▸ WORK REQUIRED: Your copy starts at the line containing "Where should I" and ends at the last line below. Copy exactly, without pictures.

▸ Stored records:
________________________________________

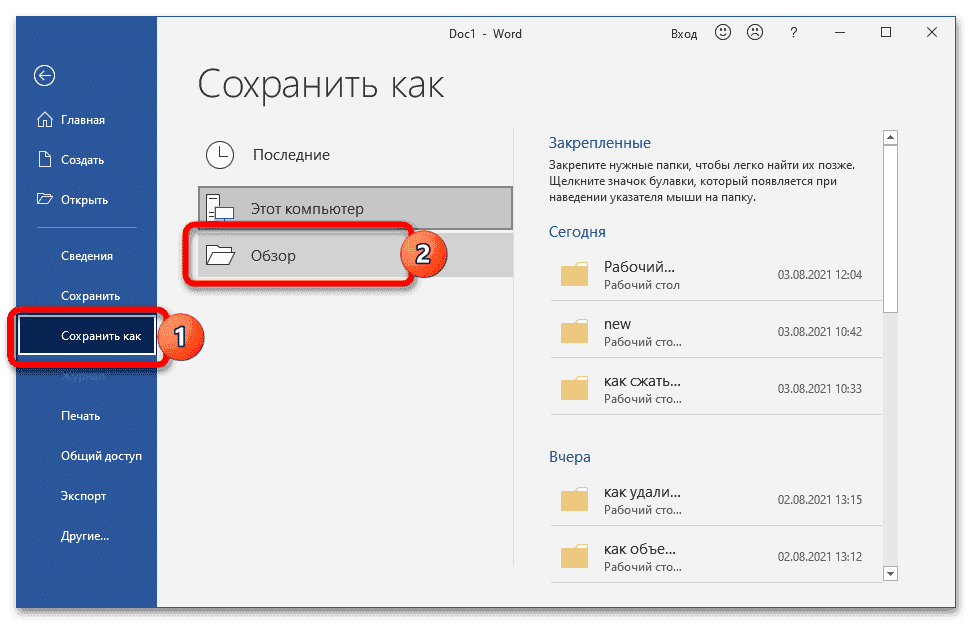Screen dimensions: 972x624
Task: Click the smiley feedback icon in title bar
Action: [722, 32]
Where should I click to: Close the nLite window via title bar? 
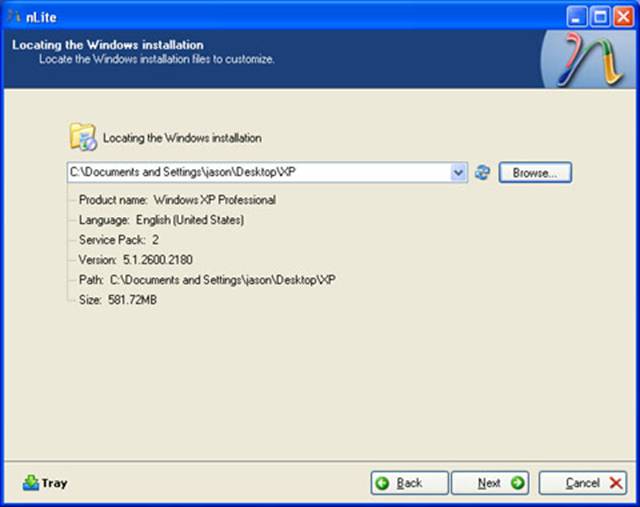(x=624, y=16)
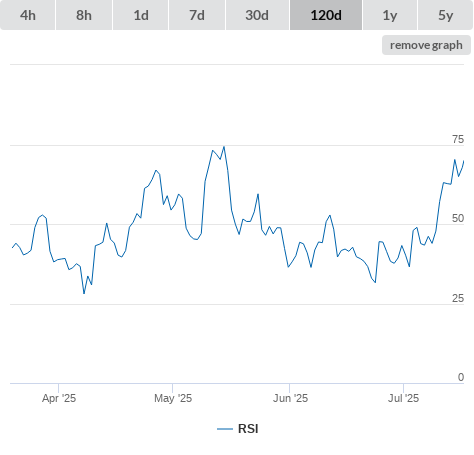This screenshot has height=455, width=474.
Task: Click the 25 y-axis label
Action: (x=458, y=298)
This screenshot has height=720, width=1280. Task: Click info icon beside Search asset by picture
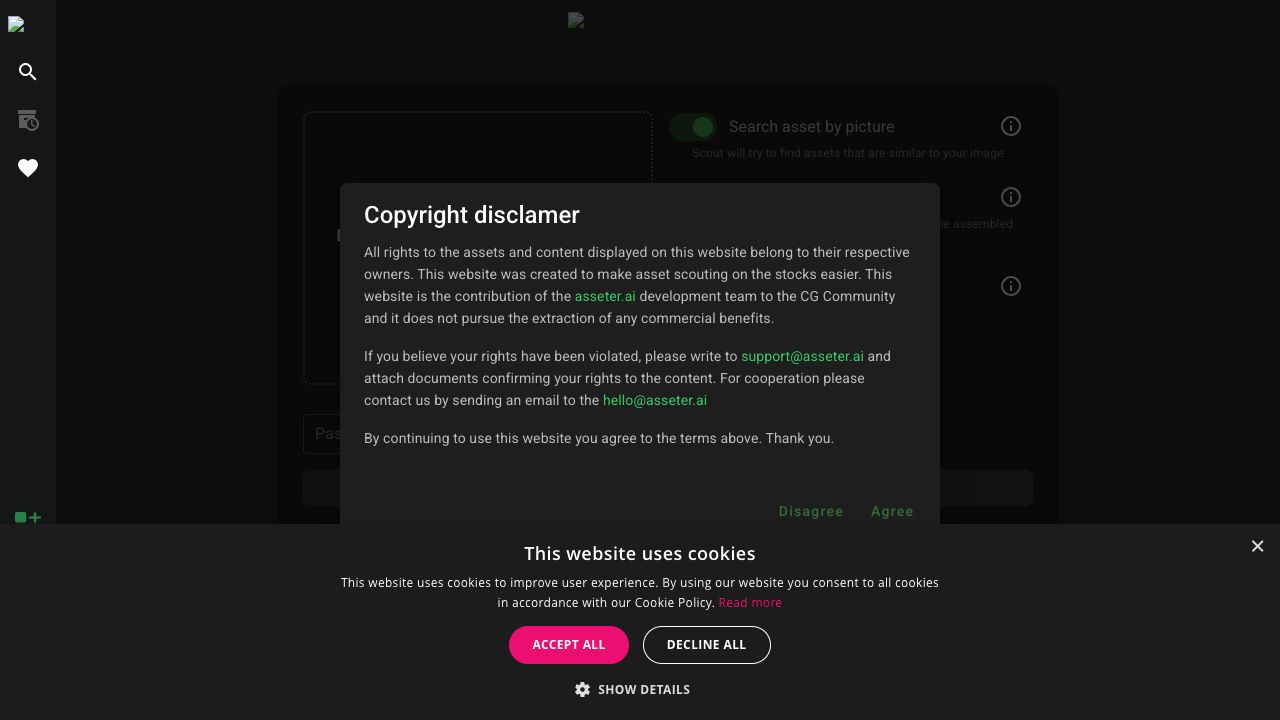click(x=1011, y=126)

________________________________________

▸ SOLUTION FOR THIS TASK:
Where should I click to: Close the nLite window via title bar? 
(x=624, y=16)
This screenshot has height=455, width=474.
Task: Click the 25 y-axis label
Action: (x=458, y=298)
This screenshot has height=720, width=1280. Task: Click info icon beside Search asset by picture
click(x=1011, y=126)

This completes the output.